(Data for review begins)
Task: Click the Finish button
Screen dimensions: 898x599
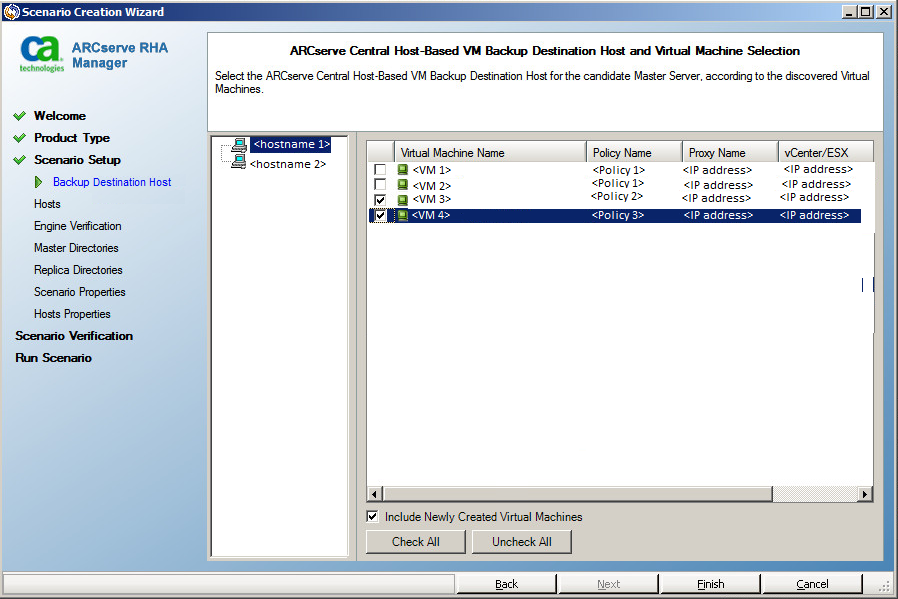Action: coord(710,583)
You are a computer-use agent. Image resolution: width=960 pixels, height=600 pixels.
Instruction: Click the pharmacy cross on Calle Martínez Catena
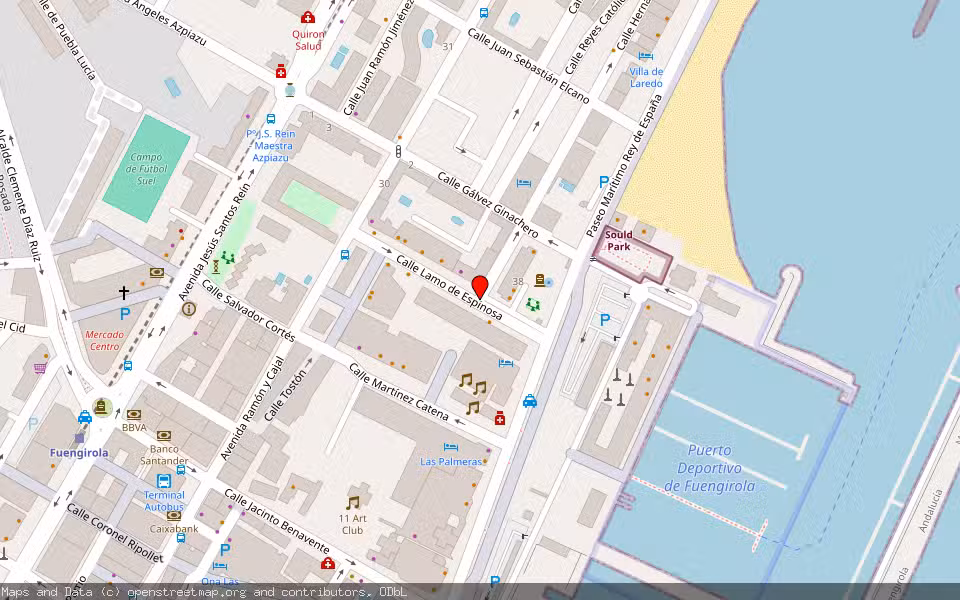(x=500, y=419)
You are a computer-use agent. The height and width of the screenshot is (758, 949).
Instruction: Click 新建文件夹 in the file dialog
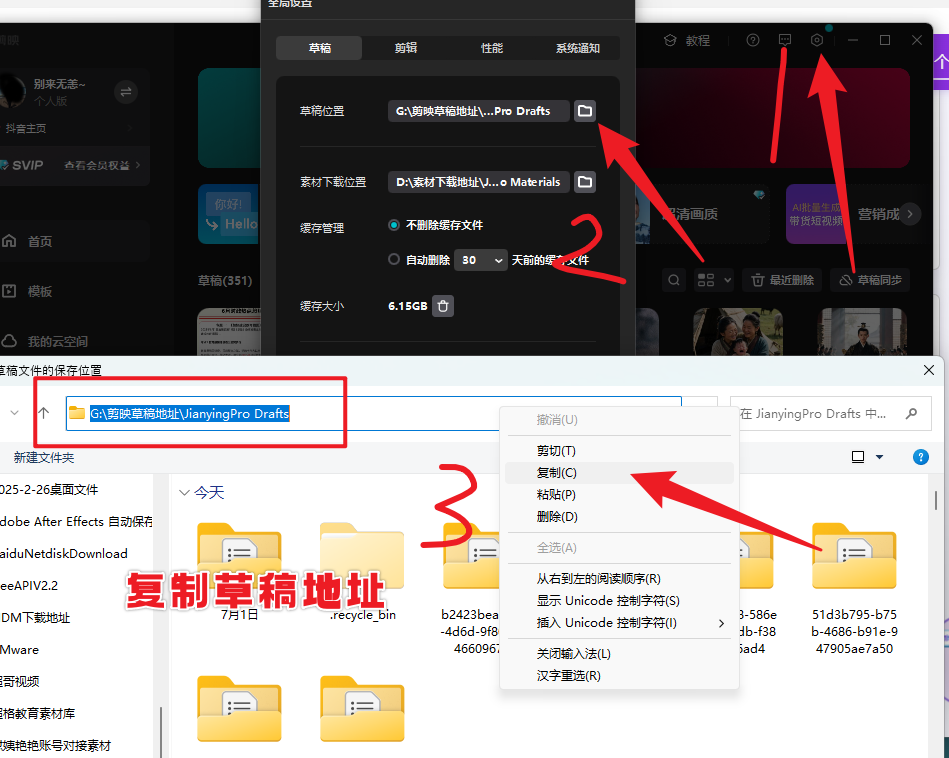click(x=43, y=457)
(Data for review ends)
Problem to solve:
Quote exactly, and only, the lines from the line containing "You are a computer-use agent. The" through the final line of the records above, both included, omitting any pictures.

Solution for this exercise:
You are a computer-use agent. The height and width of the screenshot is (758, 949).
Instruction: Click 新建文件夹 in the file dialog
click(x=43, y=457)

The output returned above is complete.